### Instructions for the task
The following data has a line with "mask malady (239, 1384)" and a line with "Privacy Policy (65, 2559)". Write out exactly those lines and all the lines between them.
(Input material begins)
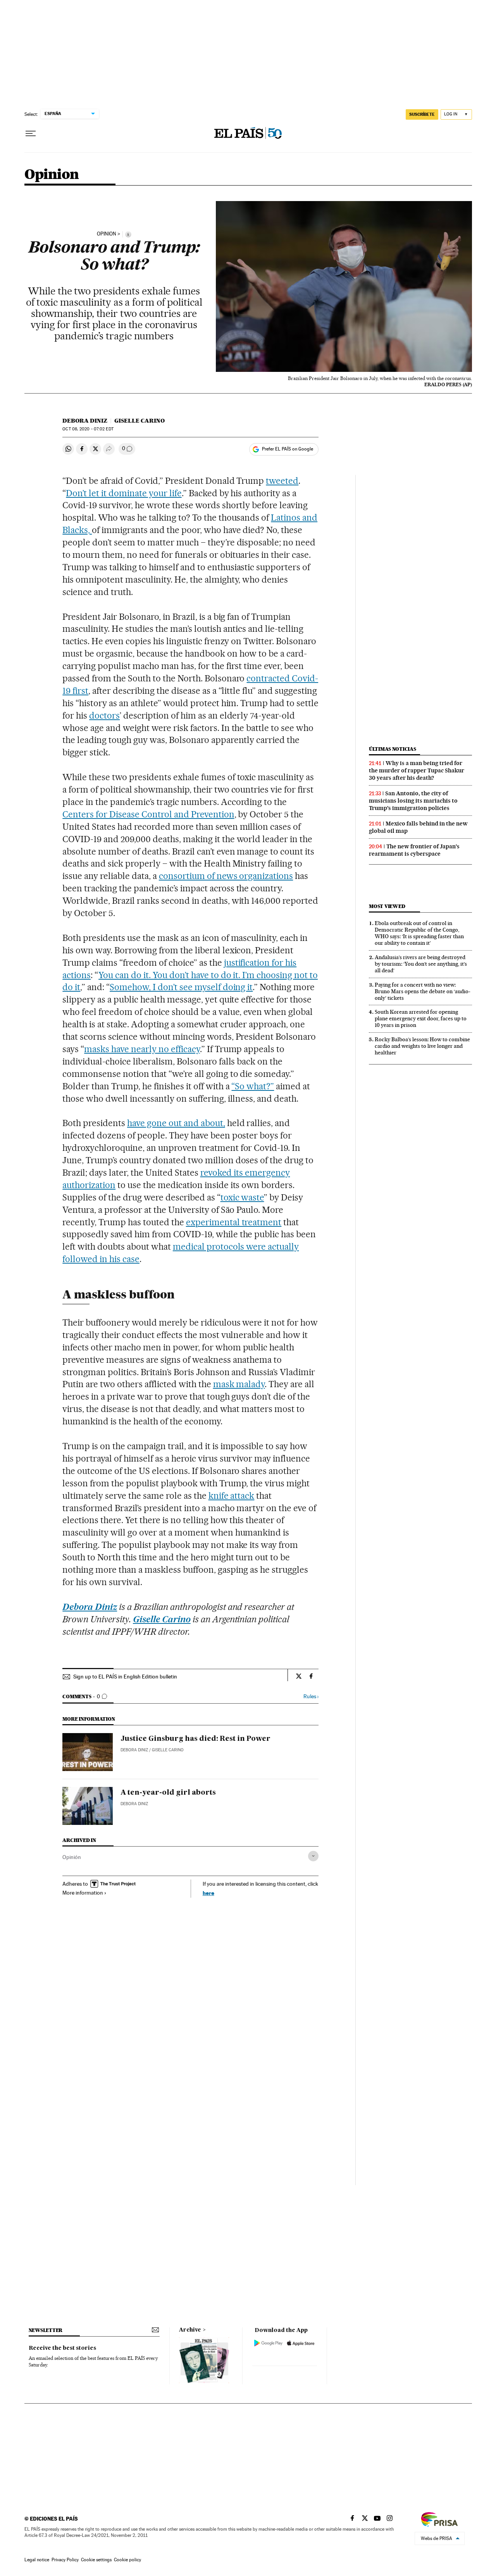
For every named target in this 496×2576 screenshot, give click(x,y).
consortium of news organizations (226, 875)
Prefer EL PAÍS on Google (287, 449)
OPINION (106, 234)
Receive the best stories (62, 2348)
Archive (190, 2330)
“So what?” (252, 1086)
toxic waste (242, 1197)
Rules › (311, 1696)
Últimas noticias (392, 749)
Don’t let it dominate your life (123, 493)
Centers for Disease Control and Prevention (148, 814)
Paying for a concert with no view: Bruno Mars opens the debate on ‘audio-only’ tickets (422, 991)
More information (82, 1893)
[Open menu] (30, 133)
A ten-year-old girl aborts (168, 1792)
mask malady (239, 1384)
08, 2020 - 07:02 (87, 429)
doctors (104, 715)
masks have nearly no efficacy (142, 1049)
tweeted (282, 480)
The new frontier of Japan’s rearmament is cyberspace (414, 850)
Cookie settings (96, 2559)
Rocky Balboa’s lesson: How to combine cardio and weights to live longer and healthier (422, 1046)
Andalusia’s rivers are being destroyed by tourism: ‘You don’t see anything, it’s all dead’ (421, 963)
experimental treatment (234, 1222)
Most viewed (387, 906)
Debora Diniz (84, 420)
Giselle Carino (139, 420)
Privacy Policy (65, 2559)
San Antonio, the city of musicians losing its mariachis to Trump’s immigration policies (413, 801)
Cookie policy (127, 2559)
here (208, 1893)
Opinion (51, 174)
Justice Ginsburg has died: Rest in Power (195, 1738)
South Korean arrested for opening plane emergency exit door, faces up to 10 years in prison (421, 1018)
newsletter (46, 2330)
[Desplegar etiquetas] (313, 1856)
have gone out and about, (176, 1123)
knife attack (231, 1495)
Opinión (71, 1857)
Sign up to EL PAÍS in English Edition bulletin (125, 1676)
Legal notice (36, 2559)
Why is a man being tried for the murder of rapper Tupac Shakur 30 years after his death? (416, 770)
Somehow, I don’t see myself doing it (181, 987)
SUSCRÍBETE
(Input material ends)
### Your solution
mask malady (239, 1384)
08, 2020 - 07:02 (87, 429)
doctors (104, 715)
masks have nearly no efficacy (142, 1049)
tweeted (282, 480)
The new frontier of Japan’s rearmament is cyberspace (414, 850)
Cookie settings (96, 2559)
Rocky Balboa’s lesson: How to combine cardio and weights to live longer and healthier (422, 1046)
Andalusia’s rivers are being destroyed by tourism: ‘You don’t see anything, it’s all dead’ (421, 963)
experimental treatment (234, 1222)
Most viewed (387, 906)
Debora Diniz (84, 420)
Giselle Carino (139, 420)
Privacy Policy (65, 2559)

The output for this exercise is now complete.